Distribute-list Fun!
Last night i was doing some Vol.2 Narbik Labs. I was supposed to filter some OSPF routes entering
the routing table on a certain router. I chose to use an extended access-list because, well, just because i could.
The command i wanted to use, was the router-config mode command “distribute-list”.
A bit of info on the distribute-list command. This command is used to filter routes in the routing protocol.
You can filter routes comming in from a certain interface, routes going out a certain interface (in some protocols), and
routes going into/out from another routing protocol when doing redistribution.
I knew that the way the extended access-list was interpreted would be different compared to what we normally
think of when using an extended access-list. Lets take a look.
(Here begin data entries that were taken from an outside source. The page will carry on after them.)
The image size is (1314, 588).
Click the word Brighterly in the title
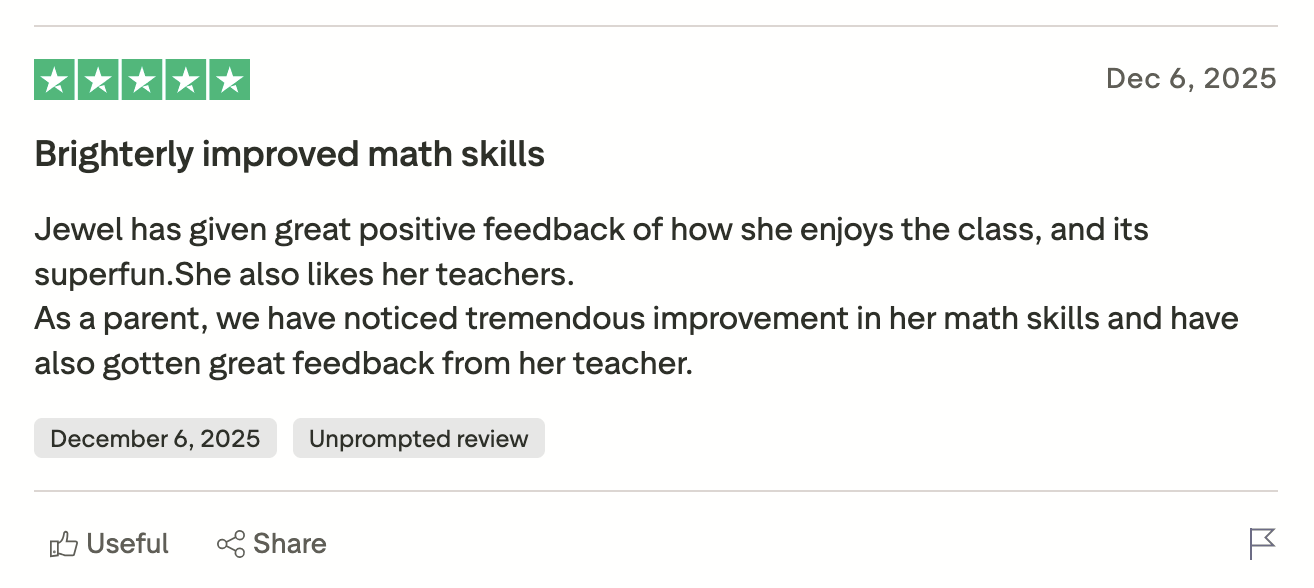click(x=112, y=155)
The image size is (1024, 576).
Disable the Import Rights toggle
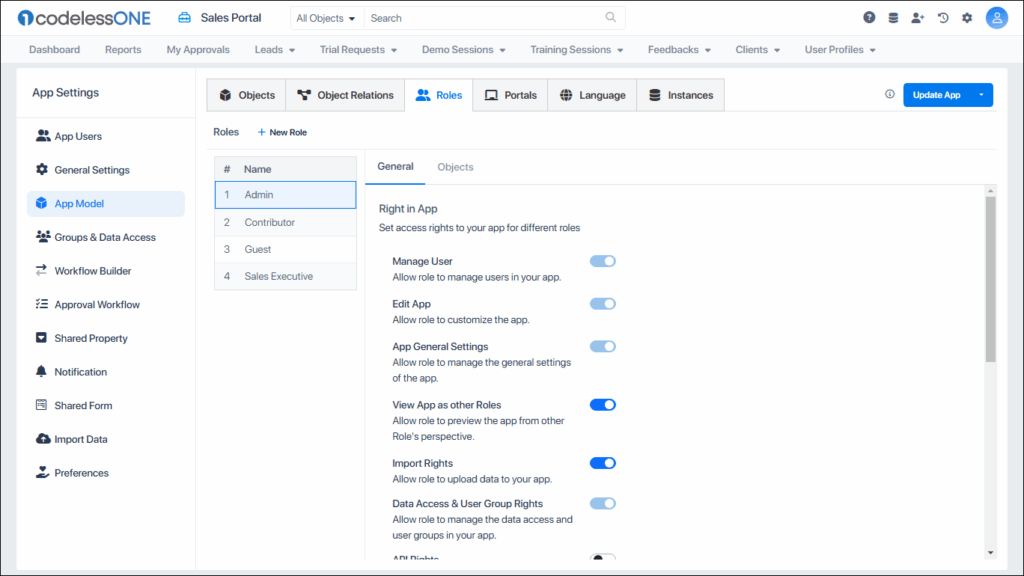603,463
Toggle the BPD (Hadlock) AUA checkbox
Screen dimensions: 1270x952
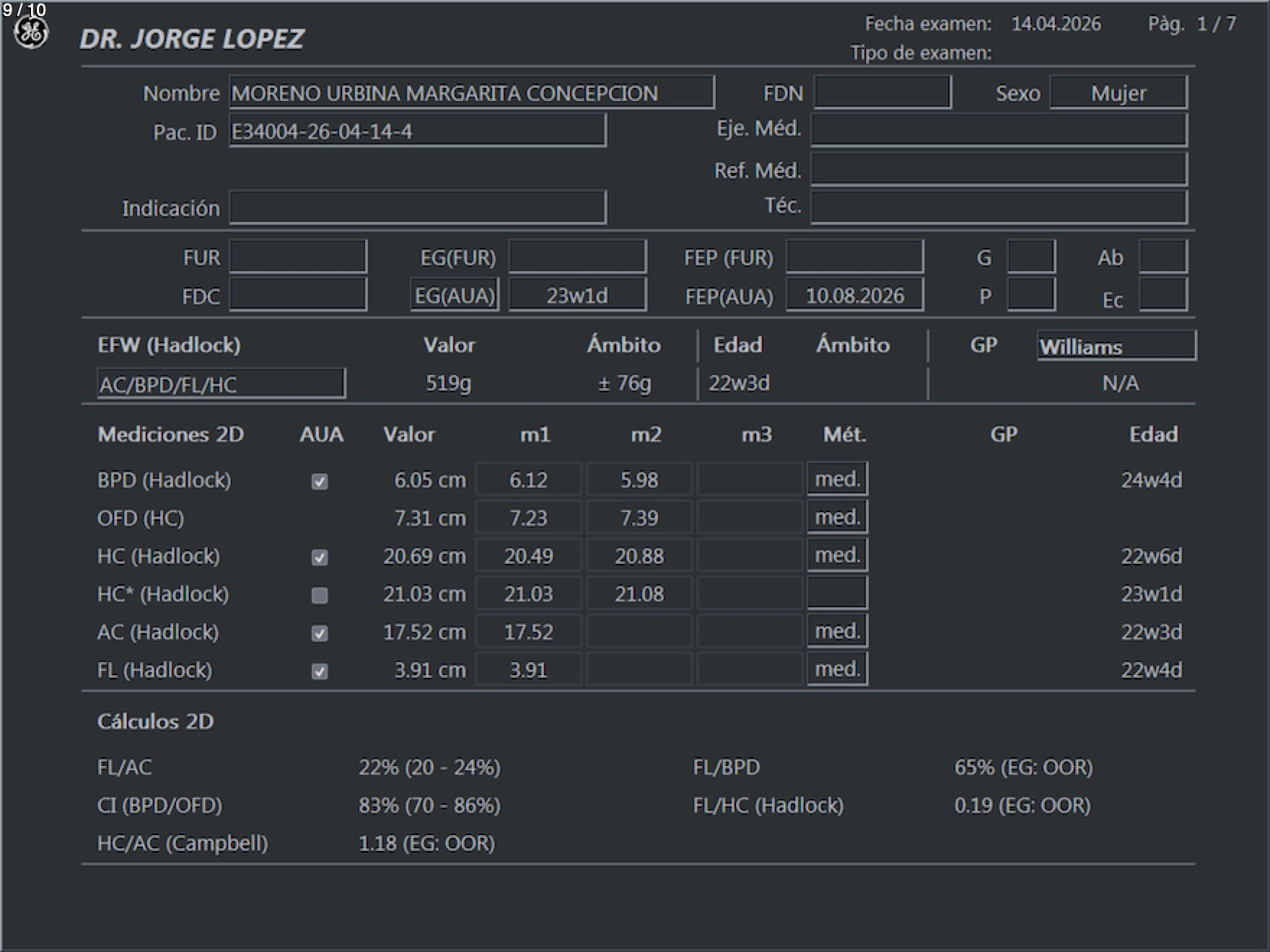320,481
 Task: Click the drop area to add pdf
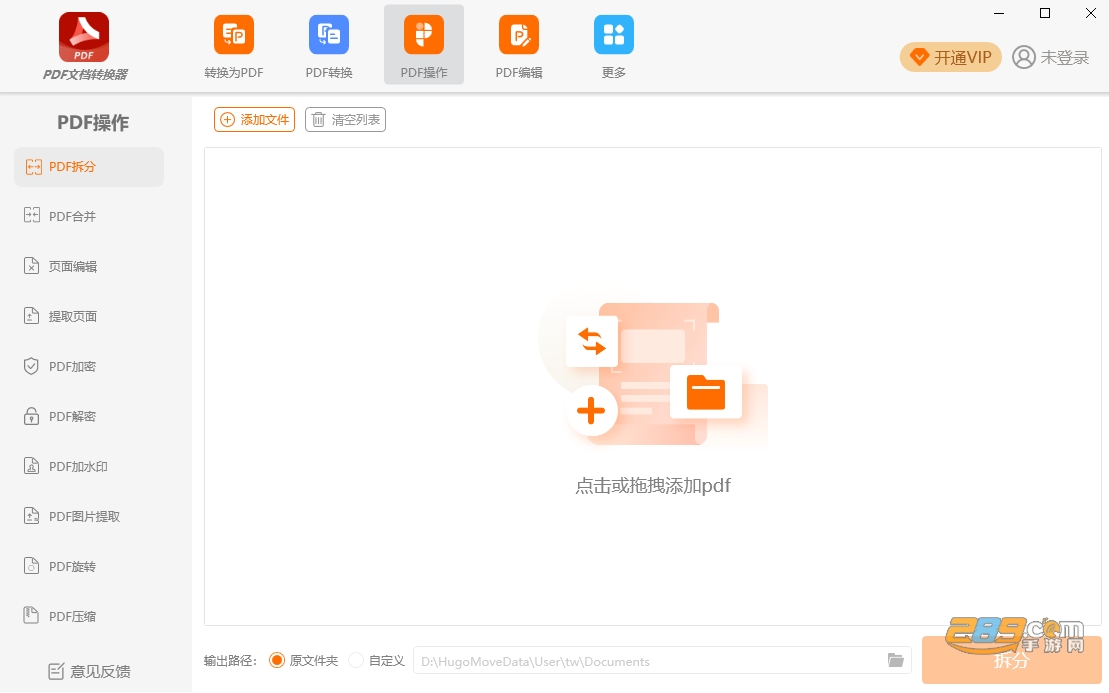[x=653, y=387]

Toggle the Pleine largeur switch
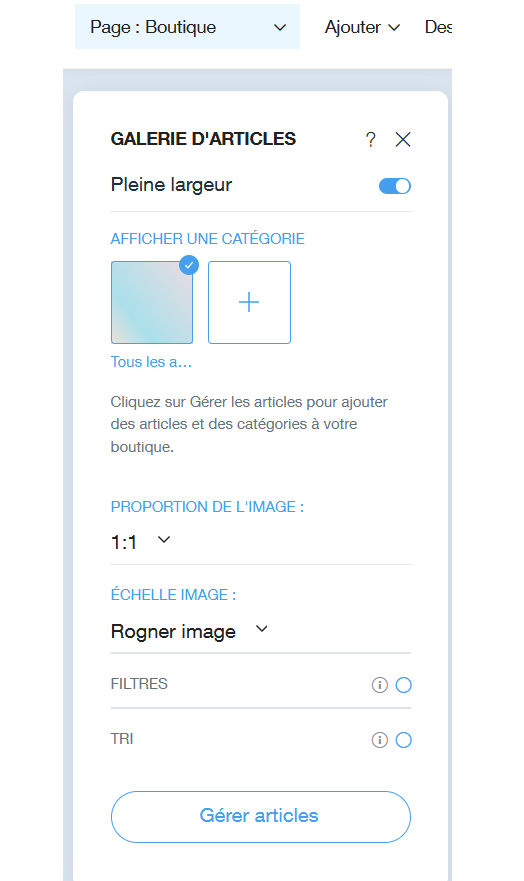coord(395,186)
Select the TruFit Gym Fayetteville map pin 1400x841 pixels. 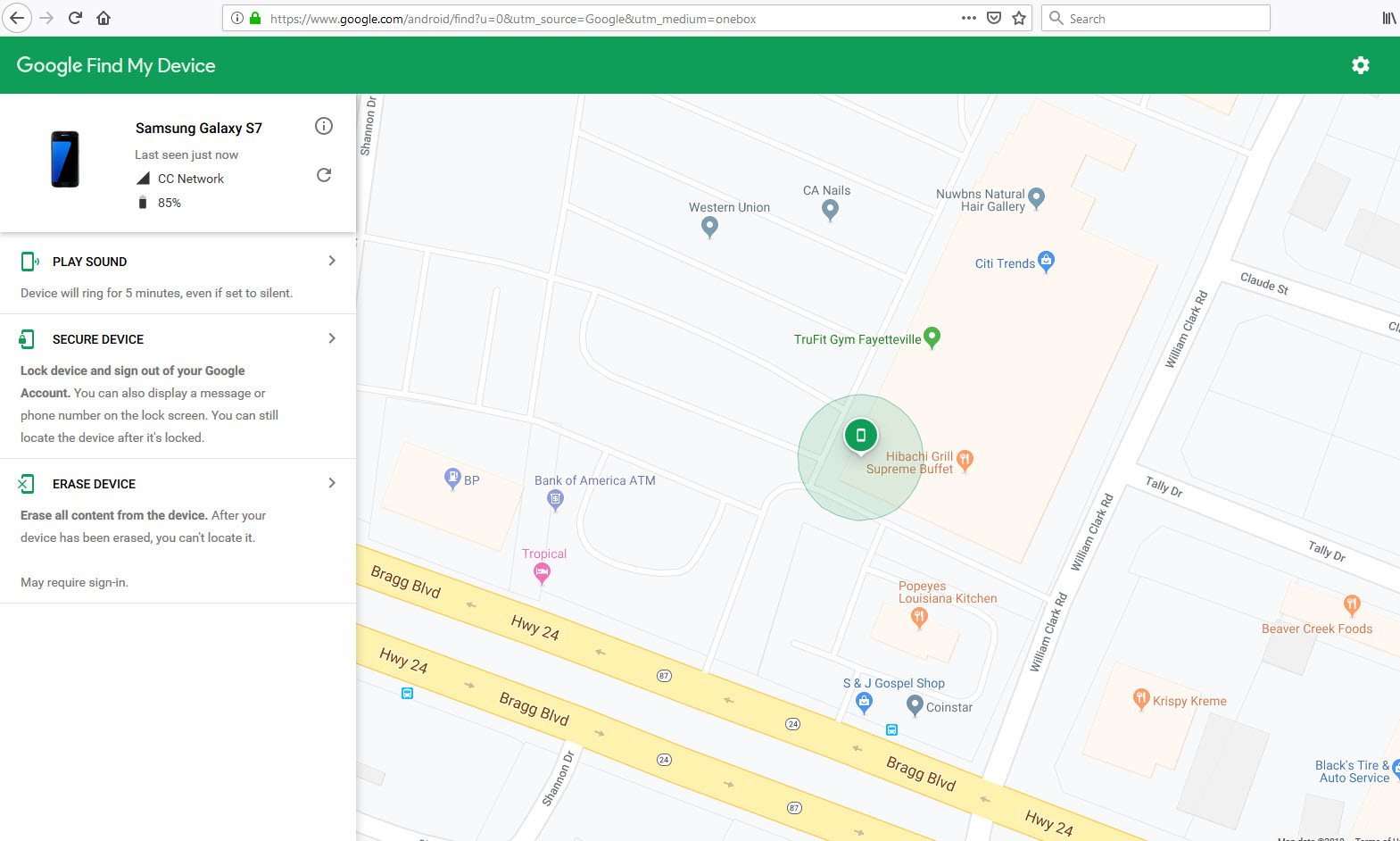[932, 337]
Here’s an extended access-list
access-list 140 permit ip 100.100.0.0 0.0.0.0 255.255.0.0 0.0.0.0
This access-list looks a bit weird at first glance. However, there’s logic in the madness. The source pair
will be the network you are trying to match, in this case we want to match 100.100.0.0/16. The network must
match 100.100.0.0, hence we use a wildcard mask of 0.0.0.0. We only want the /16 netmask, which is 255.255.0.0.
Again we match this with 0.0.0.0 to make sure we only get this certain netmask.
Yes, i do know that prefix-lists would be alot easier and more transparent. In this case however, an access-list
was to be used.
The difference lies in how an IGP treats the extended access-list compared to how BGP treats it.
BGP treats the access-list as described above, but an IGP does not!
An IGP treats the access-list as follows:
The “source-pair”, in the example above “100.100.0.0 0.0.0.0”, has to be the update-source. Who sent the update
is what we are matching.
The “destination-pair” is our network part. This is where the network we want to match should be placed. If we continue
our example, we would put “100.100.0.0 0.0.0.0” in this field. Note that we cannot match the netmask this way!
To finalize our example:
access-list 140 permit ip 1.1.1.1 0.0.0.0 100.100.0.0 0.0.0.0
Which means, routing updates comming from 1.1.1.1, matching network 100.100.0.0 is allowed.
Now for the tweak 🙂
You can get the IGP distribute-list command to work as the BGP equivalent by using a route-map implementing the extended
access-list. Lets re-use our previous extended access-list:
access-list 140 permit ip 100.100.0.0 0.0.0.0 255.255.0.0 0.0.0.0
Now, lets create a route-map to use this access-list:
route-map TST-MAP match ip add 140
You can then use this route-map in your distribute-list command:
distribute-list route-map TST-MAP in
The only issue with this is that it goes for anything comming into OSPF, both from other routing protocols and from other
OSPF neighbors on other interface. Maybe not what you are looking for, but its doable 🙂
Anyways, I hope that shed some light on this nasty command.